Molly Ball writes for the Wall Street Journal about the president’s re-election challenges.
President Biden’s announcement last week that his administration would seek to forgive billions of dollars’ worth of federal student loans was cheered by progressives, the latest in a string of actions he has taken to shore up support from the left—annoying the center in the process.
That has some Democrats worrying he is making a big mistake. Despite much recent hand-wringing about the unpopular president’s need to shore up his base with liberal appeals, polls show Biden’s principal weakness isn’t with the left but with the middle of the electorate. The president, some centrists argue, isn’t doing enough to appeal to the moderate and independent voters that tend to decide elections.
“The voters that elected Biden in the first place are the center-left voters that liked his centrist policies, not the Bernie Sanders-Elizabeth Warren slice of the electorate,” said Lauren Harper Pope, who co-founded a group called WelcomePAC that urges Democrats to make pragmatic, big-tent appeals. “Yet the administration seems to have a fear of talking about things people actually care about if it might offend a small group of ideological activists.”
In a recent Wall Street Journal poll that found Biden narrowly trailing former President Donald Trump in the top battleground states, the two candidates drew roughly equal shares of their respective parties when polled head-to-head: Biden won 88% of Democrats, while Trump won 90% of Republicans. With independent voters, Trump led by six points, 36% to 30%. Similarly, a new New York TTimes/Siena national poll shows a tight race overall—Trump 46%, Biden 45%—with Trump leading among independent voters by 5 points.

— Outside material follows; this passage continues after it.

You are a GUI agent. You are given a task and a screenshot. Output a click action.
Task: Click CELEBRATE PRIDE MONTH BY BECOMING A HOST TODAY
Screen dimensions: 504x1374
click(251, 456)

The Democratic strategy group Blueprint found in a recent national poll that 52% of voters are concerned that Biden is too liberal, including 61% of independents. Blueprint also analyzed a spate of recent polling to determine which 2020 Biden voters have switched to say they will vote for Trump this year. Among that group, 53% call themselves moderates and 33% identify as conservative; just 14% consider themselves liberals.